BIST 9.473
DOLAR 34,55
EURO 35,99
ALTIN 2.998,66
HABER /  MEDYA

Hüseyin Gülerce: 'Gerilim daha da artacak'

Hüseyin Gülerce cemaat okullarının kapatılmasını tarih affetmez diyerek hükümete seslendi. Gülerce'ye göre işler kötüye gidiyor.

Abone ol

Zaman si yazarı Hüseyin Gülerce dün meclis çatısı altında CHP liderine atılan yumrukla başladı bugün yazısına.

Gülerce 30 Mart seçimleriyle yatışması beklenen tansiyonun artarak devam ettiğini, bunun da ülkeye zarar vereceğinin görülmesi gerektiğini yazdı.  Bu gerginlikten yola çıkarak sözü cemaatin yurtdışındaki okullarının kapatılmasına getiren yazar, bunun çok büyük bir hata olduğunu, Türk okullarına zarar vermenin, tarihe, “Türk okullarını kapatmakla uğraşanlar” diye geçmenin vebalinin de sorumluluğunun da ağır olacağını söyledi.

MİLLET DE TARİH DE AFFETMEZ

"İş çığrından çıkmadan bir kez daha düşünün" diye uyarıda buluna Gülerce, "Türk okullarına kıymayın. Kıyanları ne millet affeder, ne tarih affeder. Öfke ile kalkan zarar ile oturur. Türk okulları, cemaat okulları değildir, Türkiye’nin okullarıdır."dedi.

İşte Gülerce'nin itidal çağrısı yaptığı o yazısı...

GERİLİM DAHA DA ARTACAK

CHP Genel Başkanı Sayın Kılıçdaroğlu’na Meclis çatısı altında atılan yumruklar, hepimizi bir daha düşündürmelidir. Bu provokasyonun, kişisel ya da planlı bir saldırı olması o kadar önemli değil. Huzur adına kaygıları artırması önemli. Türkiye çok gerildi. Hatta 30 Mart seçimleri ile toplumsal ve siyasi tansiyon düşeceği yerde daha da arttı. Dört ay sonra cumhurbaşkanlığı seçiminin yapılacak olması, görülüyor ki gerilimi ve kutuplaşmayı daha da artıracak.

━━━━━━━━━━━━━━━━

- Görev 1
Listede "About (40, 197)" içeren satırdan listenin sonuna kadar uzanan satırları, "Research" yerine "Araştırma" koyarak düzenleyip yeniden yazın. Öteki her şey aynı kalsın.

━━━━━━━━━━━━━━━━

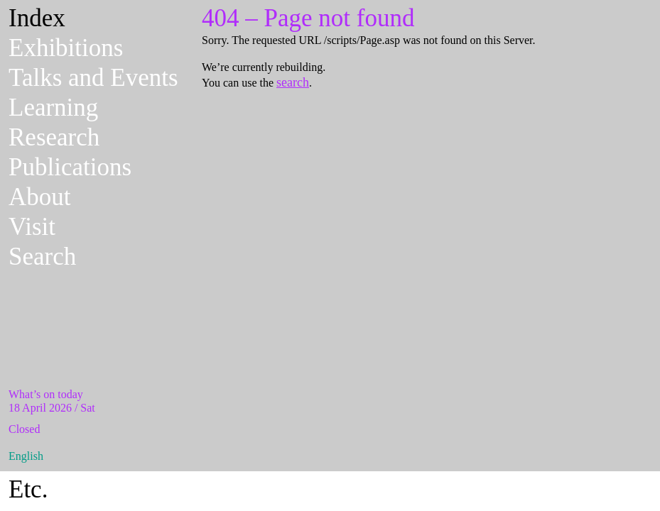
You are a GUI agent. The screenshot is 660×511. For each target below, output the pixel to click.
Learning (53, 107)
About (40, 197)
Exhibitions (66, 48)
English (26, 456)
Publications (70, 167)
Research (54, 137)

━━━━━━━━━━━━━━━━

- Görev 2
Seçilen metinde "Hüseyin Gülerce: 'Gerilim" sözcüklerinden "işler kötüye gidiyor." sözcüklerine kadar uzanan bölümü, iki uç da dahil olmak üzere hiçbir değişiklik yapmadan tekrar yazın.

- Örnek Çözüm 1
About (40, 197)
Exhibitions (66, 48)
English (26, 456)
Publications (70, 167)
Araştırma (54, 137)

- Örnek Çözüm 2
Hüseyin Gülerce: 'Gerilim daha da artacak'

Hüseyin Gülerce cemaat okullarının kapatılmasını tarih affetmez diyerek hükümete seslendi. Gülerce'ye göre işler kötüye gidiyor.